| WRITTEN PROBLEM A |
Reproduce everything in the comment thread from "Sorry… I’ve been" down to "on their part.", keeping every word and mark the same.

| QUOTED PASSAGE |

★ ★ ★ ★ ★

It looks like the server move is complete and all should be well.

Sorry… I’ve been condiitoned to understand “all is well” to be synonymous with “things are coming apart at the seams.”

[8] Posted by Positive Phototaxis on 07-15-2009 at 08:01 AM • top

#5 I’ve noticed that.  It’s a particularly dishonorable showing on their part.

[9] Posted by Phil on 07-15-2009 at 08:08 AM • top

I “slept in” this morning until 6:30. I’m going to get some breakfast, then back to the lair to get Kendall’s site configured.

I have been baptized.

[10] Posted by Greg Griffith on 07-15-2009 at 08:08 AM • top

RE: “I have been baptized.”

And your voice is sacred!

[11] Posted by Sarah on 07-15-2009 at 08:09 AM • top

“Those involved in pastoral care know that when a relationship is deeply frayed when one or other party insists “this is who I am” the outcome will be disastrous.”

This is particular true in marriage counseling, when one of the parties announces, “Honey.  I love you.  But I’m gay.  It’s who I am.”

After several hundred years of Episcopal Church marriage to the Church of England, it may be hard for the COE to hear.  Even though it’s been obvious to many for so long.  “How can she not see that about him?” they say.  “How can she turn a blind eye to the affairs, the galavanting, and the betrayal?  How can she be so naive?  Is she just sticking around for the money?  For the comfort?  Maybe this it is just a marriage of convenience?  But if not, when will she wake up, and realize she has been made to look like a fool?”

★ ★ ★ ★ ★

| MATERIAL TO PROCESS |

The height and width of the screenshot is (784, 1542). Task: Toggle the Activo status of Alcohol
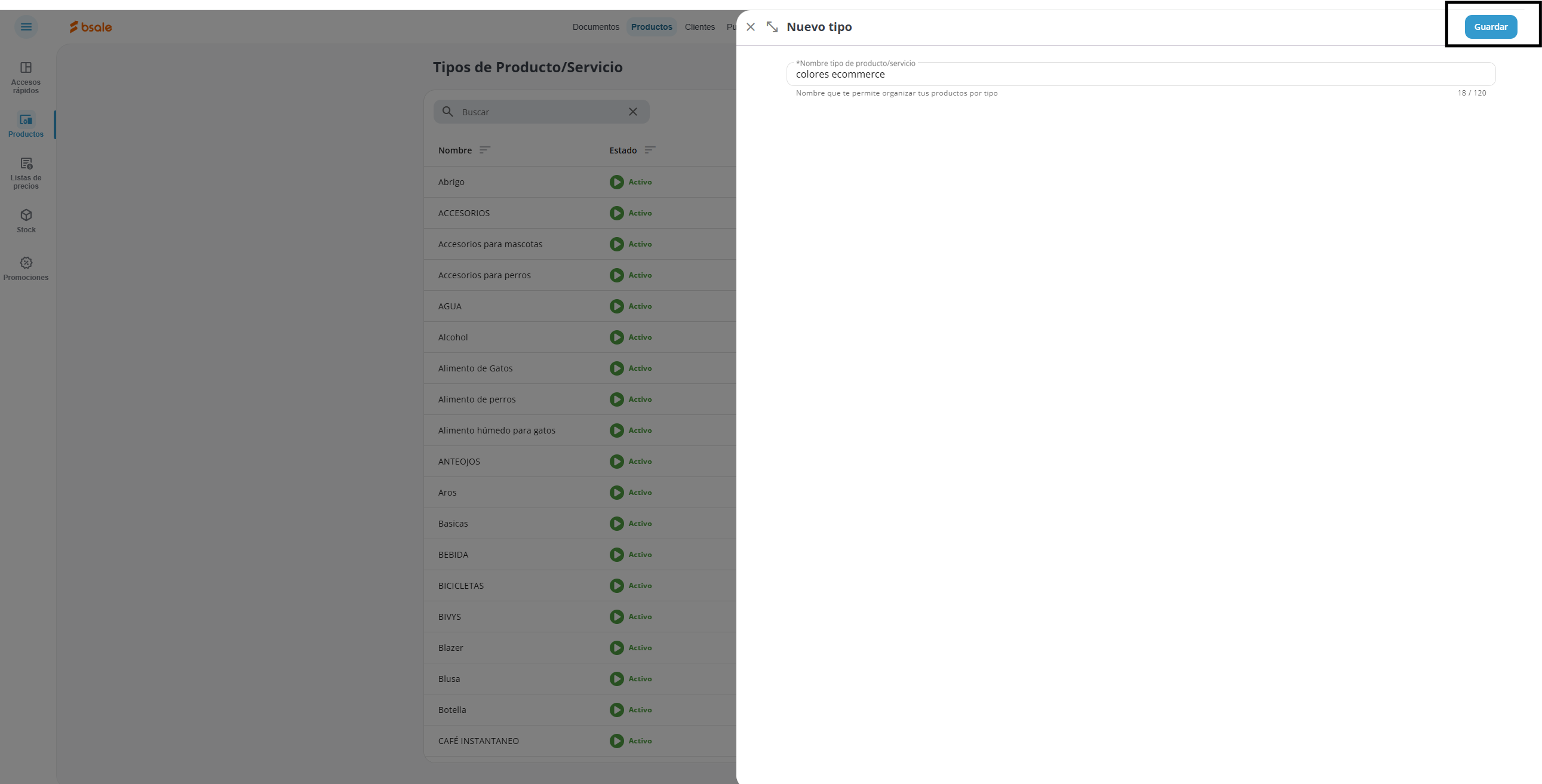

★ ★ ★ ★ ★

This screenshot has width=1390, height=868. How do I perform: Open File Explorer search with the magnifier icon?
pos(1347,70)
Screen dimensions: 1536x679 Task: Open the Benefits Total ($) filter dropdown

★ ★ ★ ★ ★

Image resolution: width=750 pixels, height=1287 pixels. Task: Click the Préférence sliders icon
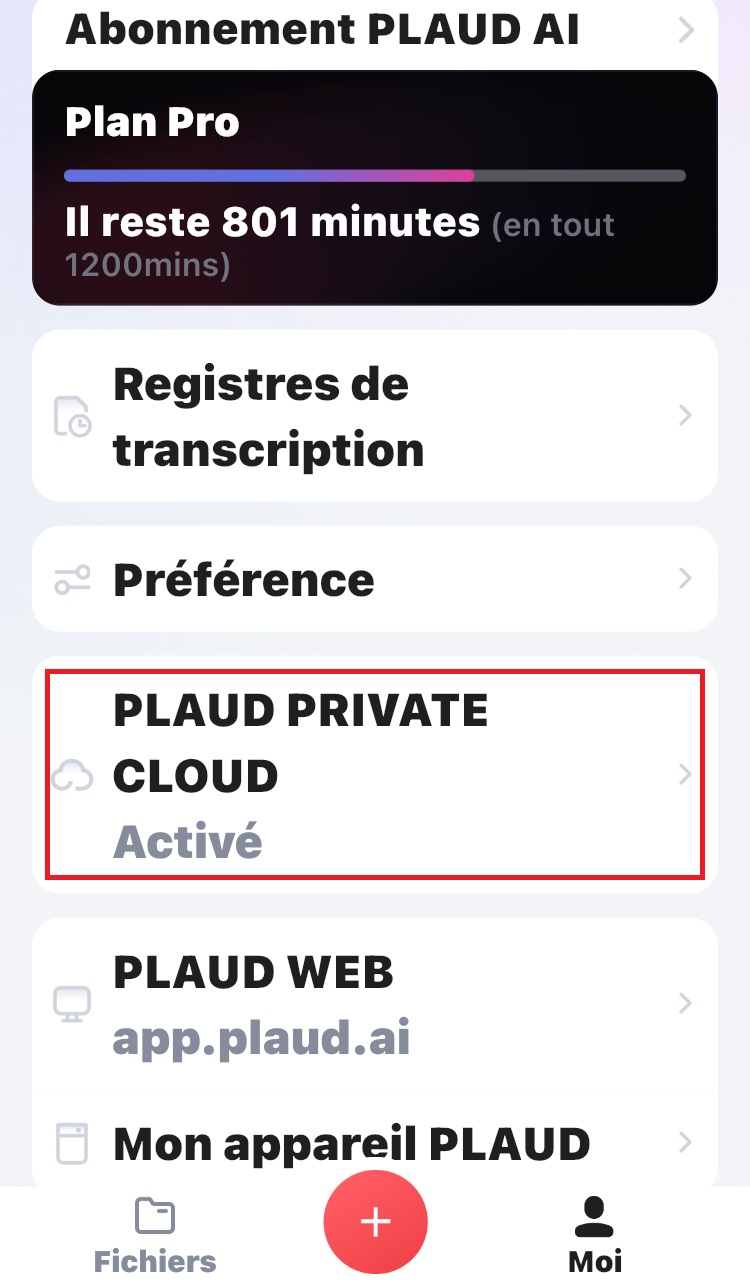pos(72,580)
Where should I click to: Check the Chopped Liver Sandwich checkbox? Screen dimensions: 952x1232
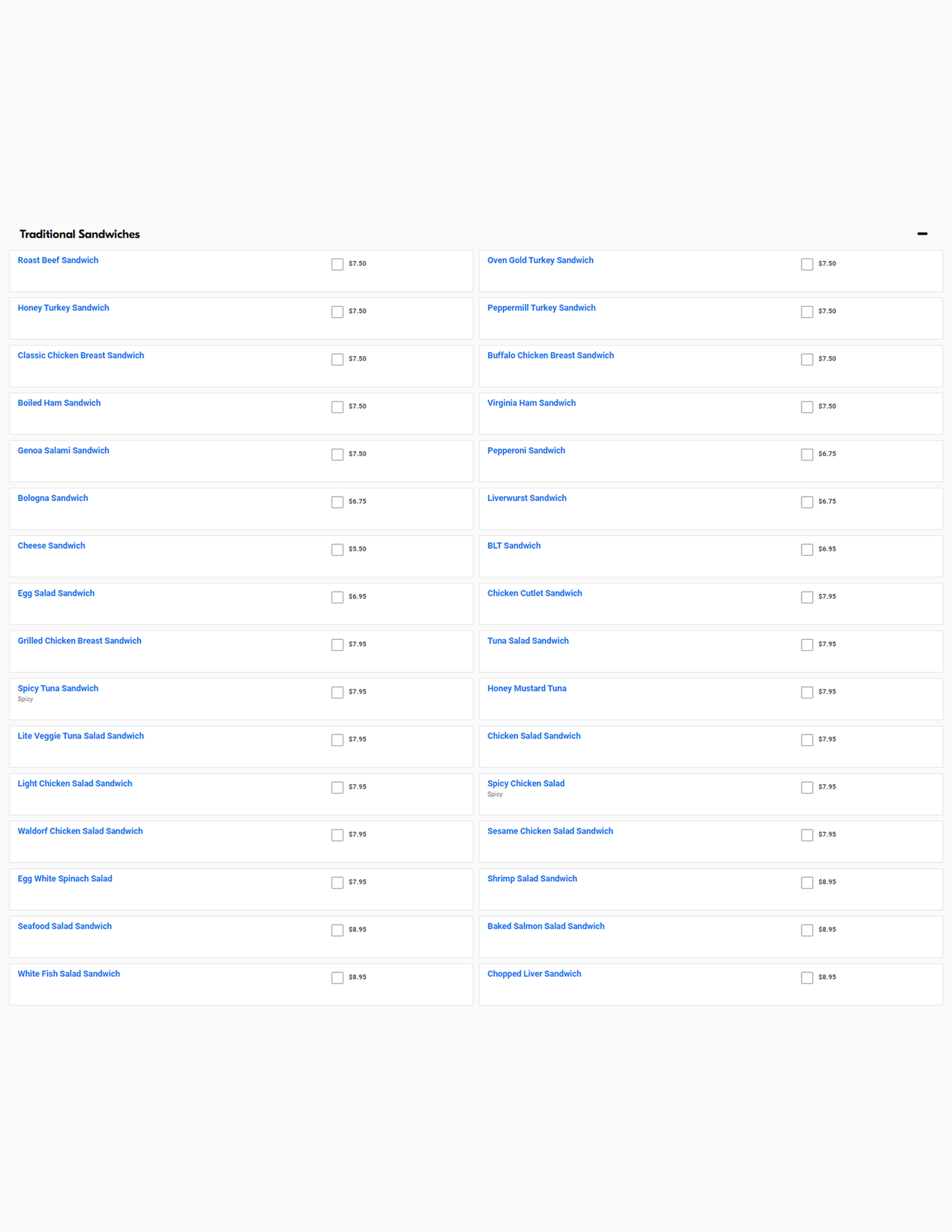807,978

★ ★ ★ ★ ★

| WRITTEN PROBLEM B |
Write out everything in the records from the line containing "This screenshot has" down to the line containing "Screen dimensions: 1536x679", including both of those lines.

| EXERCISE ANSWER A |
Sorry… I’ve been condiitoned to understand “all is well” to be synonymous with “things are coming apart at the seams.”

[8] Posted by Positive Phototaxis on 07-15-2009 at 08:01 AM • top

#5 I’ve noticed that.  It’s a particularly dishonorable showing on their part.

| EXERCISE ANSWER B |
This screenshot has width=1390, height=868. How do I perform: Open File Explorer search with the magnifier icon?
pos(1347,70)
Screen dimensions: 1536x679 Task: Open the Benefits Total ($) filter dropdown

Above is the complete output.